Recidivisten van ernstige gewelds- en zedenmisdrijven krijgen meestal langduriger detentie

Als ernstige gewelds- en zedenmisdrijven, zoals moord, doodslag en verkrachting, meerdere malen worden gepleegd, leidt deze recidive doorgaans tot zwaardere bestraffing, vooral een langdurige(r) detentie. Maar dit is niet altijd zo. De strafrechter weegt allerlei factoren mee, zoals de ernst van het misdrijf en de omstandigheden rondom de dader. Daardoor kan een recidivist een relatief lage straf krijgen. De motivering van de straf door de rechter is daarom belangrijk. Dat blijkt uit onderzoek van de Radboud Universiteit Nijmegen in opdracht van het WODC.

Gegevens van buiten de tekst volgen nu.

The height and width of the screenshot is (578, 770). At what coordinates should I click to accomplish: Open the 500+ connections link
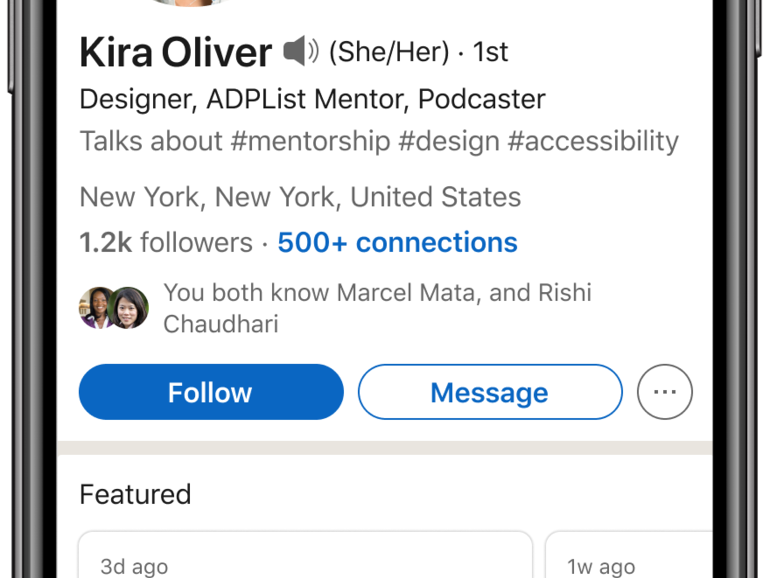pyautogui.click(x=397, y=242)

Aanleiding voor dit onderzoek was een motie uit de Tweede Kamer waarin de minister voor Rechtsbescherming werd verzocht na te gaan of er een strengere en vooral een langduriger straf wordt opgelegd na meer ernstige geweldsmisdrijven. In dit onderzoek is gekeken of recidive bij ernstige gewelds- en zedenmisdrijven leidt tot het daadwerkelijk opleggen van een zwaardere straf door strafrechters, met name of dit leidt tot een langdurige(r) detentie.

Aard van strafvermeerdering

Veelal wordt er bij een ernstig gewelds- of zedenmisdrijf een onvoorwaardelijke gevangenisstraf opgelegd. De strafvermeerdering bij recidive bestaat voor een groot deel uit het opleggen van meer dagen onvoorwaardelijke gevangenisstraf. Rechters kiezen bij meervoudige recidive vaak ook voor een maatregel zoals terbeschikkingstelling (tbs) of plaatsing in een inrichting voor stelselmatige daders (isd). Het is dus niet altijd een kwestie van zwaarder of langer straffen, maar ook van anders straffen.

Niet altijd strafvermeerdering

Er bestaan grote verschillen in de ernst van de gepleegde delicten en de omstandigheden waaronder deze plaatsvonden. De persoonlijke situatie van de dader kan een grote rol spelen en de mate waarin de dader zich schuldbewust toont. De rechter dient deze aspecten mee te wegen bij het bepalen van zowel de zwaarte als de duur van de straf. Soms wegen deze zo zwaar dat een recidivist toch een relatief lage straf krijgt, en iemand die voor het eerst zo’n zwaar misdrijf pleegt (first offender) niet. Daarom moet goed aan procespartijen en de samenleving worden uitgelegd welke factoren bij de strafoplegging een rol hebben gespeeld.

Wettelijke mogelijkheid tot langduriger detentie

Uit het onderzoek blijkt dat de wet voldoende ruimte biedt om bij recidive langdurige(r) detentie op te leggen binnen de bandbreedte van de maximale straf die kan worden opgelegd. Van de wettelijke mogelijkheid om de bandbreedte in geval van recidive verder te verbreden wordt slechts in uitzonderlijke gevallen gebruik gemaakt. Bij recidive geldt een wettelijke verjaringstermijn van 5 jaar, maar deze wordt door rechters vaak strikter gehanteerd dan nodig.